Activity → For the records shown below, return an exact copy that excludes the pictures.
__________
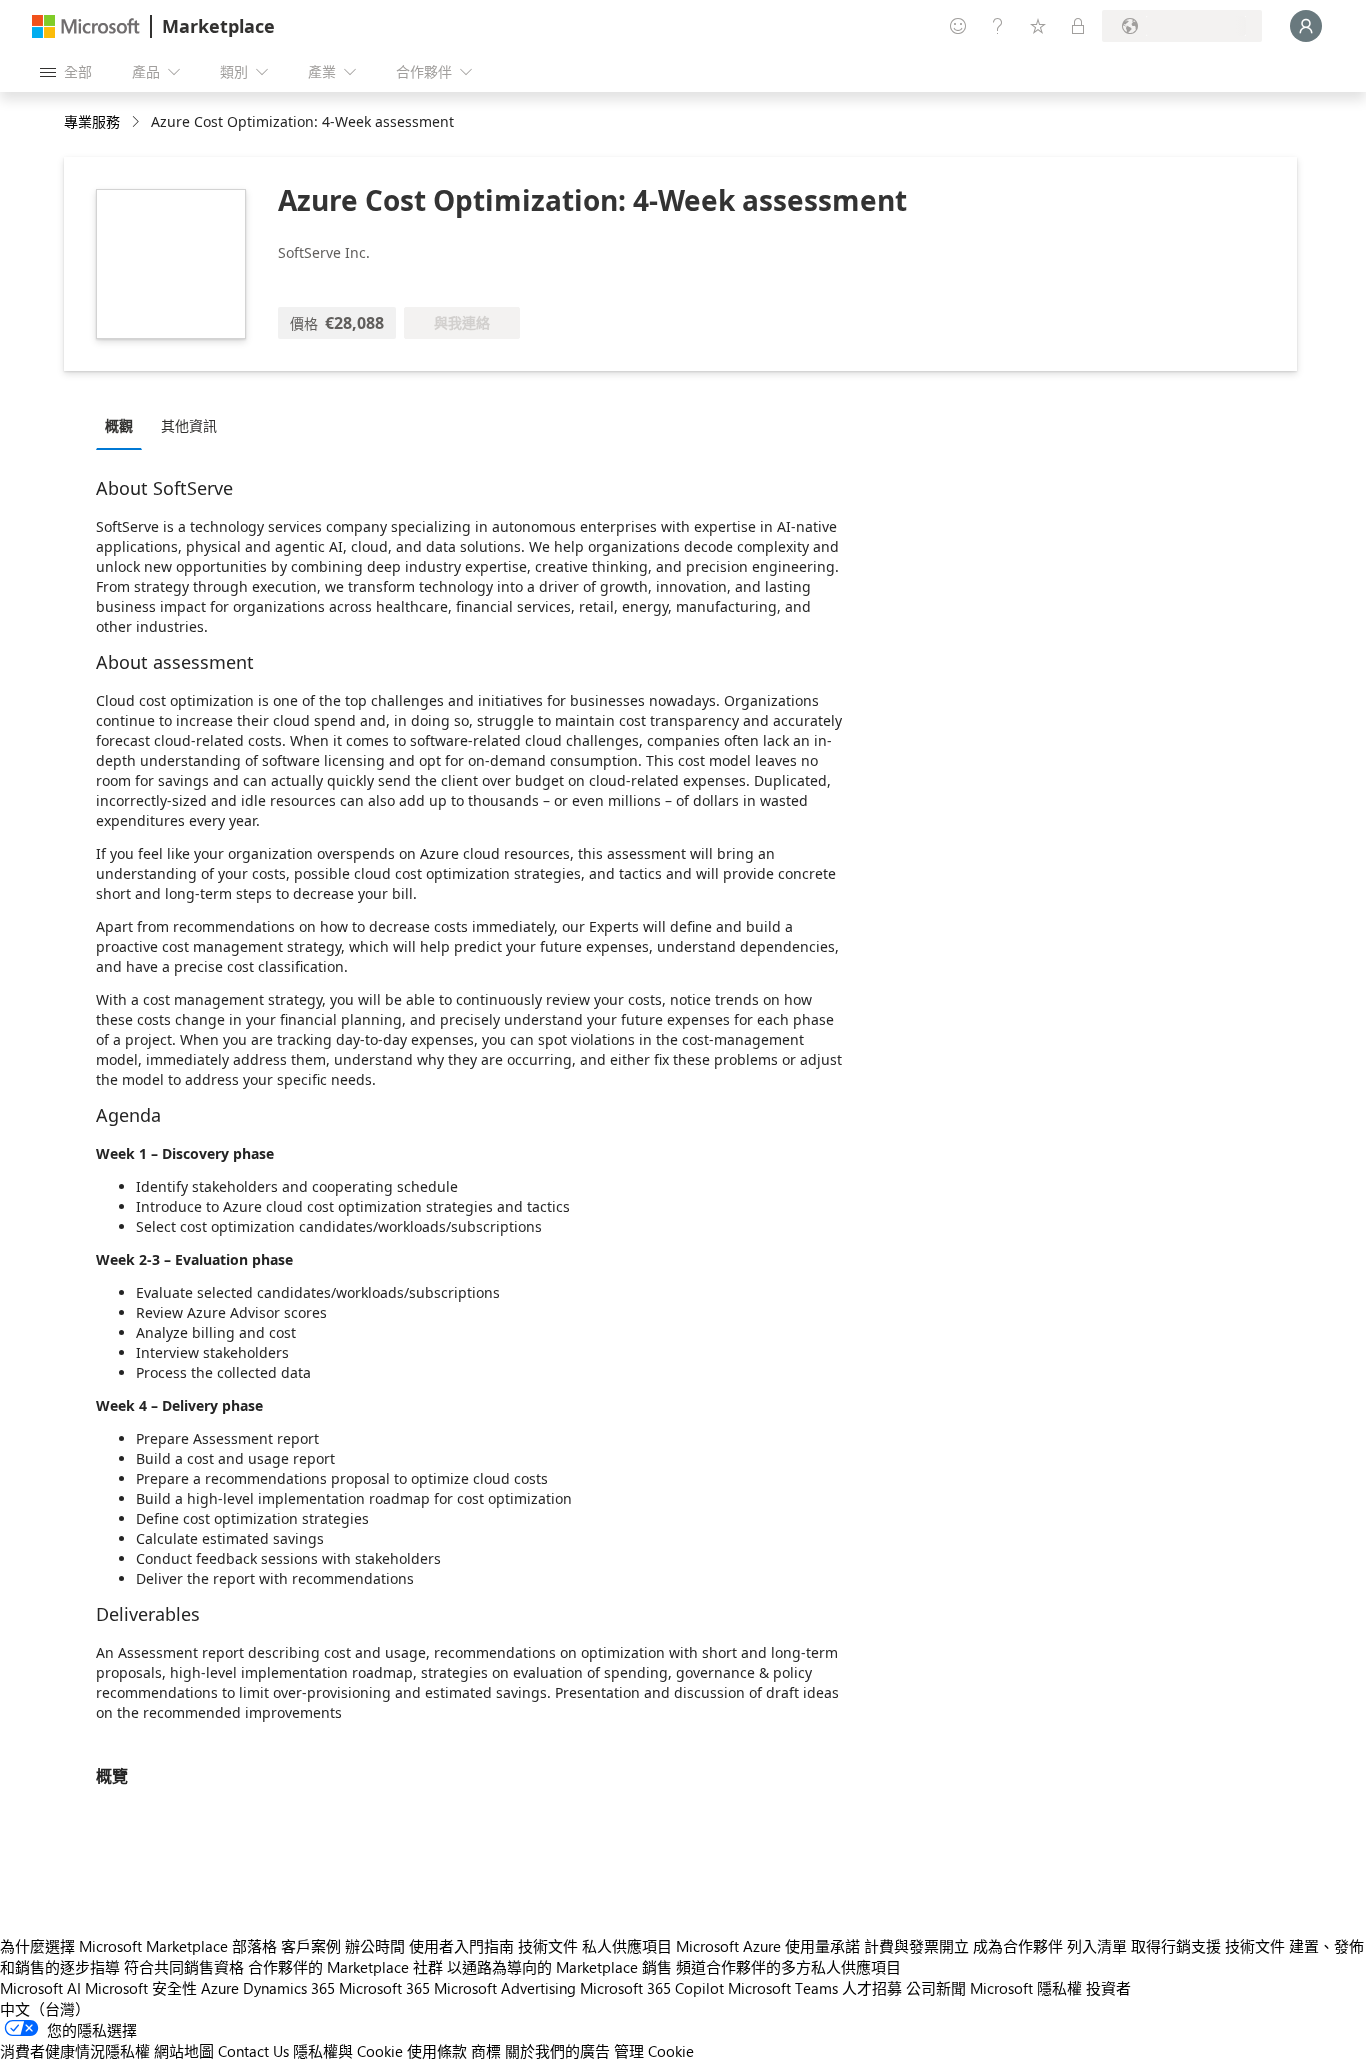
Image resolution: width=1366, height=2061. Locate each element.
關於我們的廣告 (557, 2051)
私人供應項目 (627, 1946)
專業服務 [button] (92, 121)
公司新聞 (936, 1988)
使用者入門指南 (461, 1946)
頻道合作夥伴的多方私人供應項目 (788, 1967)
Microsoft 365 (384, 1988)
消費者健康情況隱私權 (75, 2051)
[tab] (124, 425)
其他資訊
__________
Answer box →
Image resolution: width=1366, height=2061. Locate each element.
關於我們的廣告 (557, 2051)
私人供應項目 (627, 1946)
專業服務 [button] (92, 121)
公司新聞 (936, 1988)
使用者入門指南 (461, 1946)
頻道合作夥伴的多方私人供應項目 (788, 1967)
Microsoft 365 (384, 1988)
消費者健康情況隱私權 (75, 2051)
[tab] (124, 425)
其他資訊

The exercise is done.